My experience in that community college was pivotal. My circle of friends were Muslims, middle easterners, Africans and fellow West Indians. It was nice to be around people who were like me in some fundamental ways but who were also vastly different in the most intriguing and fascinating ways. It was also my first exposure to African Americans and their culture. I would learn that sometimes the only thing we had in common was the way we looked.
|Take me back to my side of the island - St. Elizabeth!|
Then I moved to Missouri. This is where the people were from who came to Jamaica on mission trips (ha!). This is where I got asked over lunch if I was illegal. Where people complimented my good English - not my command of it, that I spoke it (It's our first/primary language, wink). One lady said, "Welcome to our country." That was sweet considering the alternative. Where I heard references of Jamaicans living in huts/thatch structures (go ahead and google "Jamaican houses"). On and on. I am not saying I would not have experienced this elsewhere and from people who look like me. This just happens to be where I experienced these things. It is also during this time that people thought it was cool that I was from somewhere different, wished they sounded like me and wanted to try our food and drinks.
|Always miss pear (avocado) season. I just about cry every time I pay for these pea-sized offerings when I know the full potential of a good avocado is the size of my head. This one pictured wasn't even ripe yet!|
In a place where I am the minority, I love to see other immigrants. Oh Lawd! We just know. We just get certain things. I love the feeling of that connection. It's similar but deeper than when I see an American of colour. There is a limit to even that connection - it goes beyond just looking alike and being treated like similarly. There is a bond in that, no doubt. But other immigrants know about sending money back to the motherland, we miss good fruit and various animal face and feet dishes, we ask how long it is before we get to go back home, we know the passion of watching football or the Olympics on foreign soil and certainly we keep up with international weather patterns! There is also eye rolling and laughter about the ignorant things people think and say about us. And nothing compares to using your own language or dialect freely.
|When hubs learns to peel a sugarcane - Jesus be praised!|
My least favourite thing is the look and sound of pity about where I'm from. Don't feel bad for me/us. We will survive, thank you kindly.
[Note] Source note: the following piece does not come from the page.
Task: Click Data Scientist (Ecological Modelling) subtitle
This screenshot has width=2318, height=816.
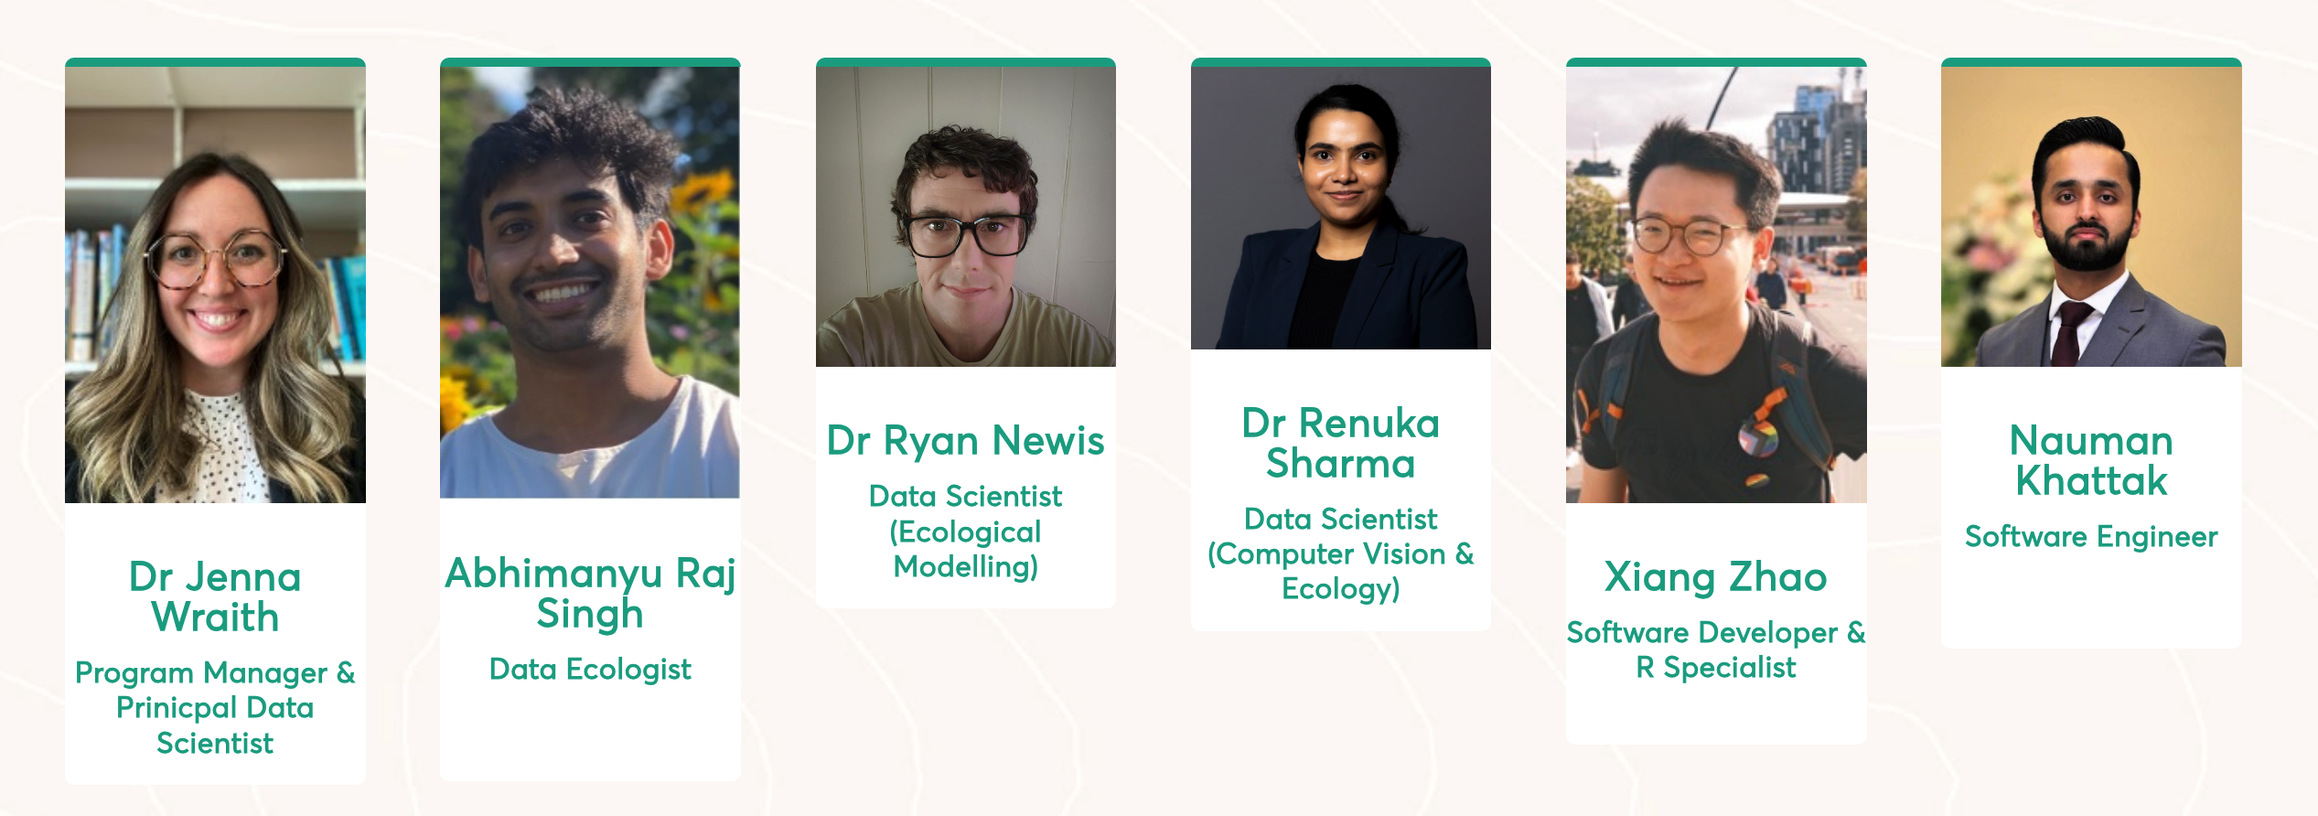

Can't wait for a post/baby one of these!I have taken advantage of my 16 years here. I have given and I have gained. And I've been lucky. It's been a symbiotic relationship. The best take-away from this move has been my friendships and my acquired new family (my in-laws). I don't ever want to downplay the gratitude I feel toward those who accept me. I'm not going to beg and carry on to get it, but when I feel it, I appreciate it. I will always live my life as an ambassador of where I'm from. I don't love everything about it, even countries are man-made constructs and I never place faith in those. But I will not discredit the good. I want my children to have a healthy dose of pride in where they are from and I can do that without belittling where their mother is from. Pride in one's nation home does not mean disparaging other nations.
The day we migrated, they made me pitch my giant Bombay mangoes my bestie sent me off with. I still think about those mangoes.
|Paid 79 cents for one of these bad boys this week.|
If you are looking for a good read and better understanding of what it's like to be an immigrant in the US and the UK, give this book a read: Americanah by Chimamanda Ngozi Adiche.